» **ACTIVITY**: Starting at the line that contains "Where should I click to: Click", please transcribe every line through the end of the entries, exactly and with no pictures.

» **INPUT**:

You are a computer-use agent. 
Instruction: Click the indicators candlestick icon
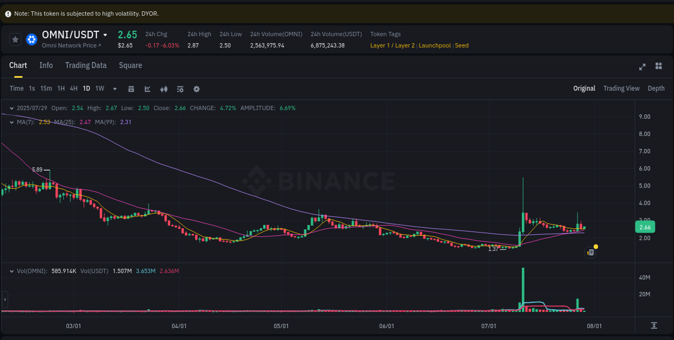(164, 89)
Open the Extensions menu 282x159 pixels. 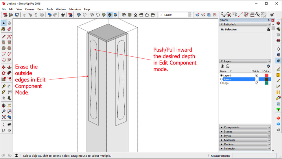75,9
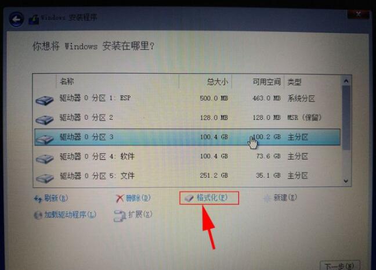The height and width of the screenshot is (270, 376).
Task: Click the drive icon for partition 2
Action: pos(44,120)
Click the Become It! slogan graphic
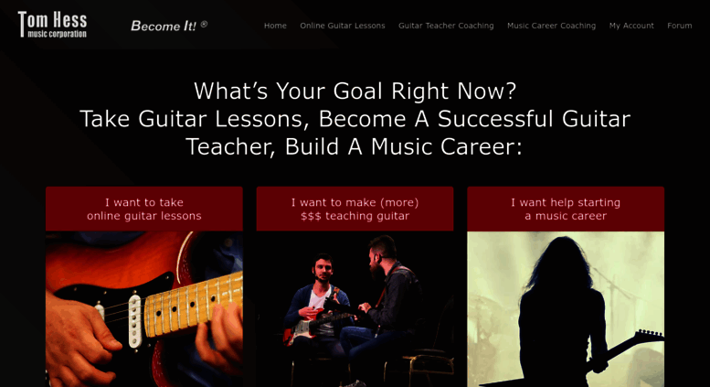 click(169, 26)
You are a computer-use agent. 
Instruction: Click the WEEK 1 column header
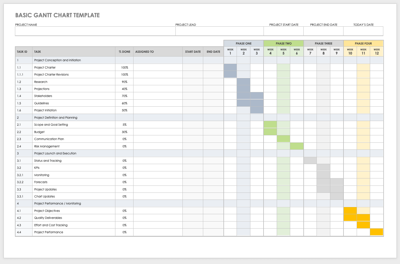pos(230,51)
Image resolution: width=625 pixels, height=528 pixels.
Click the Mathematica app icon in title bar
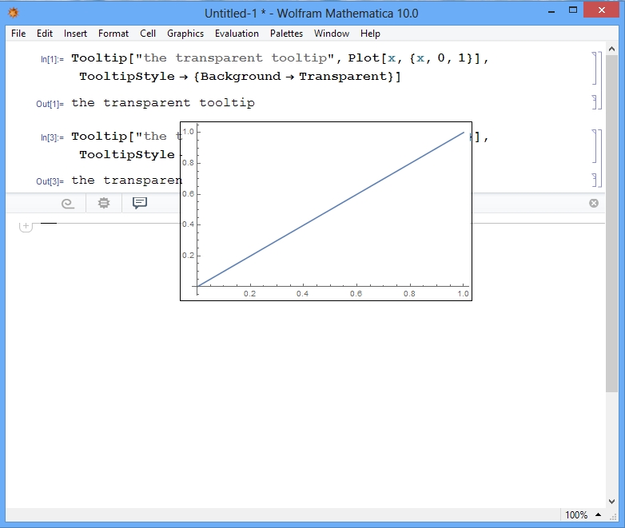(14, 14)
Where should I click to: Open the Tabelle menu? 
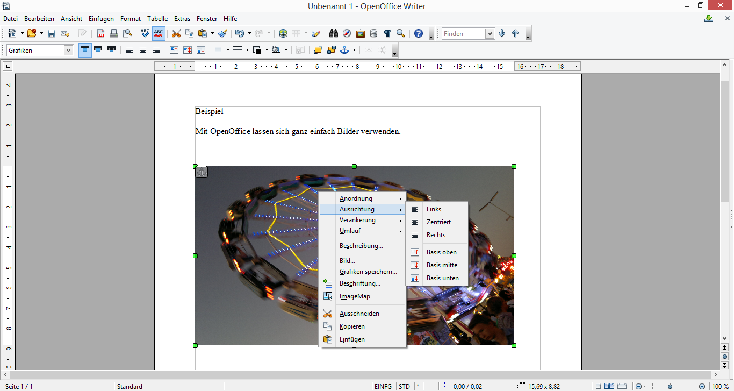[157, 19]
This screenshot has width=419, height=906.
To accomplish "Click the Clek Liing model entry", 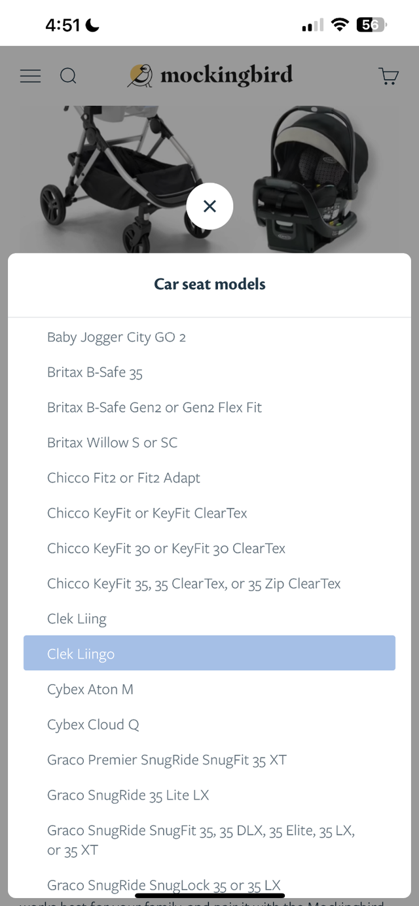I will [77, 618].
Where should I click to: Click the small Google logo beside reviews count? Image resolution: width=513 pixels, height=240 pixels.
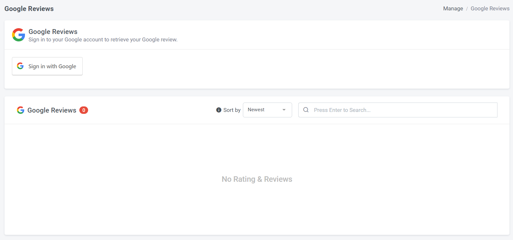click(x=20, y=110)
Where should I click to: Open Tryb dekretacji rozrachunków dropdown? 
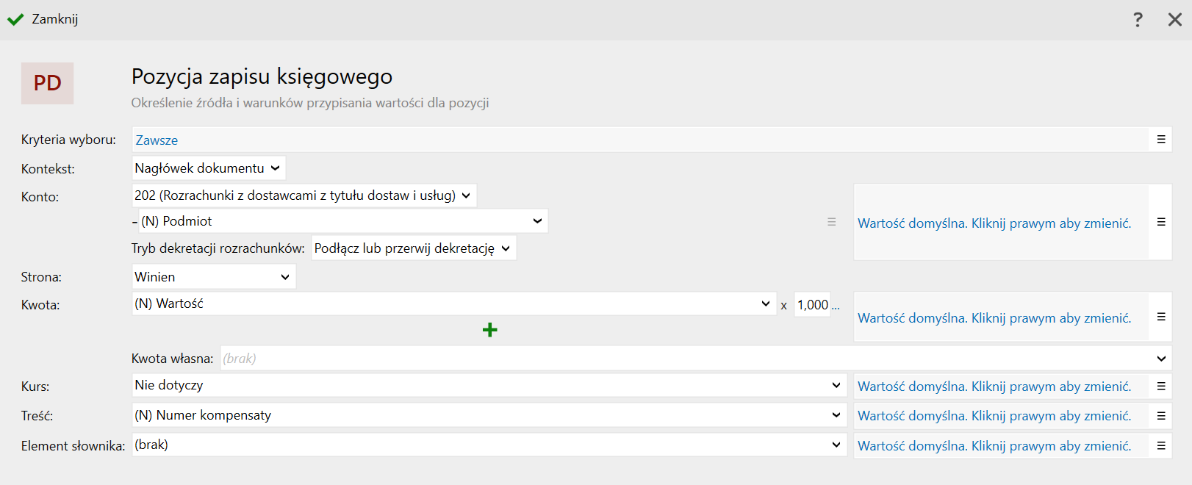pos(413,248)
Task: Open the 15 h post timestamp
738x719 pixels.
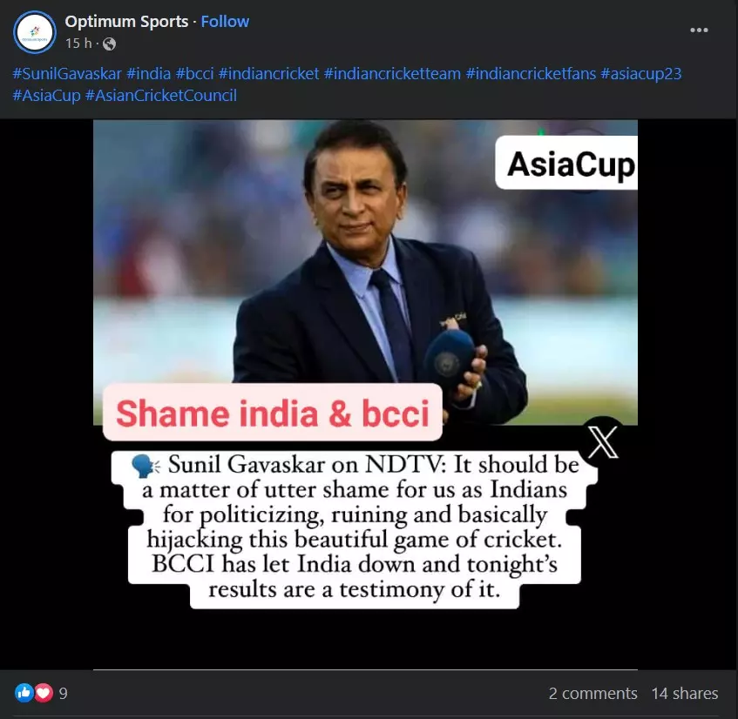Action: [78, 44]
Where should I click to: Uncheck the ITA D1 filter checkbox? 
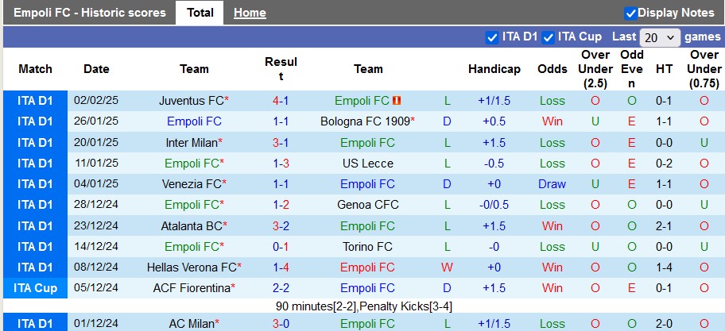(491, 37)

» **ANSWER FOR THE TASK**:
Where should I click to: Click the small Google logo beside reviews count? Image resolution: width=513 pixels, height=240 pixels.
click(x=20, y=110)
Where should I click to: Open Tryb dekretacji rozrachunków dropdown? 
pos(413,248)
Task: Open the 15 h post timestamp
738x719 pixels.
Action: [78, 44]
Where should I click to: Uncheck the ITA D1 filter checkbox? 
(491, 37)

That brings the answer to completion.